This Greybeards on Storage episode is brought to you today by Vast Data, and now it is my
great pleasure to introduce Sub-Romanian Kartik, Global Systems Engineering Lead, and Howard
Marks, former co-host, now technologist, extraordinary, and plenty of potentiary, both at Vast Data.
So Kartik and Howard, why don't you tell us a little bit about yourselves and what's new
at Vast?
Full disclosure, Vast paid me recently to write a paper for them on AIIO. Okay, take it away. All right. Thank you, Ray. I appreciate the
introduction and appreciate the chance to be on your podcast. Just a little bit about myself,
folks. I've been at VAST data now for three years. Prior to that, about 20 years at EMC and Dell.
And before that, I was an academic. I used to be a particle physicist
and did a lot of research work in that area before I came into the industry. And it's been
an amazing ride here at VAST over the last three years. We've grown at a pace which is hard to
imagine. And we continue to go and take more and more market. And we're innovating like there's
no tomorrow. Over to you, Howard.
Well, as long-term listeners to this podcast may recognize,
I was co-host of Greybeards on Storage in my days as an independent storage analyst,
but I've now turned to the dark side
where I run product evangelism
and explaining how things work at Vast Data,
hence my title,
Technologist Extraordinary and Plenipotentiary.
So about this paper I recently wrote for Vast Data, all about AI, I.O.,
I spent a lot of time with Kartik talking about what I.O. looks like
for deep learning, neural network training and and inferencing, and that sort of stuff.
So why is AI IO so difficult to understand, Kartik? Maybe you can give us a brief
understanding there. Sure. I mean, I'm happy to give you my perspective here, Ray.
Honestly, it's not difficult to understand in the sense that if you look at how AI processing is done, just to give you some context, there are two sort of main processing phases, shall we say, for AI models.
One is called training.
This is when you expose a model to data that it hasn't seen before.
And by looking at more and more data, it refines the model.
And it measures its success by looking at the outcome,
as this prediction, as people say, versus what it's expected to predict.
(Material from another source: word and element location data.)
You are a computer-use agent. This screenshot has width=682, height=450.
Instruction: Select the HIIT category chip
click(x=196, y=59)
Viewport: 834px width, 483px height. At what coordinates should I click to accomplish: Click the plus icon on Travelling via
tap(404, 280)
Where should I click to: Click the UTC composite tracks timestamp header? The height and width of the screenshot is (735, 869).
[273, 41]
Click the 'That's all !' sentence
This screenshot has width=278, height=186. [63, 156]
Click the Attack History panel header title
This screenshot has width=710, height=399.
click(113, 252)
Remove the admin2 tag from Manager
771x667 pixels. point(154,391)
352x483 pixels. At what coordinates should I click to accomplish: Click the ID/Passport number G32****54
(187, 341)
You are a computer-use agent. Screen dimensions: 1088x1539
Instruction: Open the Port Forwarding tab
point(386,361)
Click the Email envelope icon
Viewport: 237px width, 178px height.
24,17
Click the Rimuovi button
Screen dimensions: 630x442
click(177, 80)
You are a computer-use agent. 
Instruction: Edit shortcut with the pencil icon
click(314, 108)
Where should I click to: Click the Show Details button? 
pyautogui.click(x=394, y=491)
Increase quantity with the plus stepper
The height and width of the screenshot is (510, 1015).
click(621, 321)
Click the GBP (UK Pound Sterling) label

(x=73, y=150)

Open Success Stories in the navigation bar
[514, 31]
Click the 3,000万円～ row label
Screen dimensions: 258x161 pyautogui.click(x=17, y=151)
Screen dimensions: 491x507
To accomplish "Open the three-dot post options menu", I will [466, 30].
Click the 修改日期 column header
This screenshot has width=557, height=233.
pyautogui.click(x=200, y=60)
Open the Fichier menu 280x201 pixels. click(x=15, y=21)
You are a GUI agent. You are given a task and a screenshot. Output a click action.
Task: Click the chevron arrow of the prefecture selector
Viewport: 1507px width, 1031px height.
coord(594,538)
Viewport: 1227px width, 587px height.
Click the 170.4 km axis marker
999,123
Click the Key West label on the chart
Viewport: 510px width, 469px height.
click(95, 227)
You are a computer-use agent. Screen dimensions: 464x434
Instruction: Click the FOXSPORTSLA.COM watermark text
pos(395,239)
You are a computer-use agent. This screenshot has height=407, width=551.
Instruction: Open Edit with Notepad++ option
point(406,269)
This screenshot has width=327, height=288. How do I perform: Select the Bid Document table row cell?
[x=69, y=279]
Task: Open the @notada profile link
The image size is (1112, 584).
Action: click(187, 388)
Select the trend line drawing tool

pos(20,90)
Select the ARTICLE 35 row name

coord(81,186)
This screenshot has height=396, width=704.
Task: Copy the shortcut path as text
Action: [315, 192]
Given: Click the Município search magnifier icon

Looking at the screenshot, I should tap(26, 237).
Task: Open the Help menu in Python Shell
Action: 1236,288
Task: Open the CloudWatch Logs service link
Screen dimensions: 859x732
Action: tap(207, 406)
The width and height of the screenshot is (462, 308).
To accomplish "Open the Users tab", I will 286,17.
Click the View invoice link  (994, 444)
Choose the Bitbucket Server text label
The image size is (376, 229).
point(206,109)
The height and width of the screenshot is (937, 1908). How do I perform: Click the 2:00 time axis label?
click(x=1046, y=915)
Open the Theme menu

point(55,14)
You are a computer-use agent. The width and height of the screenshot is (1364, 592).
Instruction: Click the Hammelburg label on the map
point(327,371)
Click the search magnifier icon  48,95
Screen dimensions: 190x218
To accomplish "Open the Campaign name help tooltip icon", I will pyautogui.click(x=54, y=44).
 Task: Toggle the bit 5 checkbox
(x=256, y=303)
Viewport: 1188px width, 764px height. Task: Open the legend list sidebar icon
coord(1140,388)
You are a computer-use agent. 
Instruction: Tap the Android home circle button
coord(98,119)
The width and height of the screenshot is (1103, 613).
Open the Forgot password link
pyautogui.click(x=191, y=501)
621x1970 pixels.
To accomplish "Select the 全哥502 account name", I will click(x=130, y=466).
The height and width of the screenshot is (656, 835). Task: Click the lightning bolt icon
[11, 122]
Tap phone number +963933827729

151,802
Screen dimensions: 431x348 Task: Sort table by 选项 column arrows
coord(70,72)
And once we reach a point where that prediction is optimally matched
to what we expect, at that point, the
trained model is put into the next phase, which is called inference. Inference is when you show
the model something it hasn't seen before and then have it make a prediction. This virtual cycle
keeps continuing. Sometimes the models keep getting refined, cetera. So the IO characteristics of this process are
dominated in the training phase, interestingly, by a lot of reading. Because you start with a
lot of data and all you really do to the data is you read a lot. And then you write out a very
small amount. That small amount is typically the model that actually gets refined.
We're talking about like the neural network at that point, right? Exactly. I'm talking about a neural network model. This is more for deep learning,
but actually this also holds for any other kind of model. When you read in a lot of data,
and then you write out the model. It's almost like programming with data, wouldn't you say, Kartik?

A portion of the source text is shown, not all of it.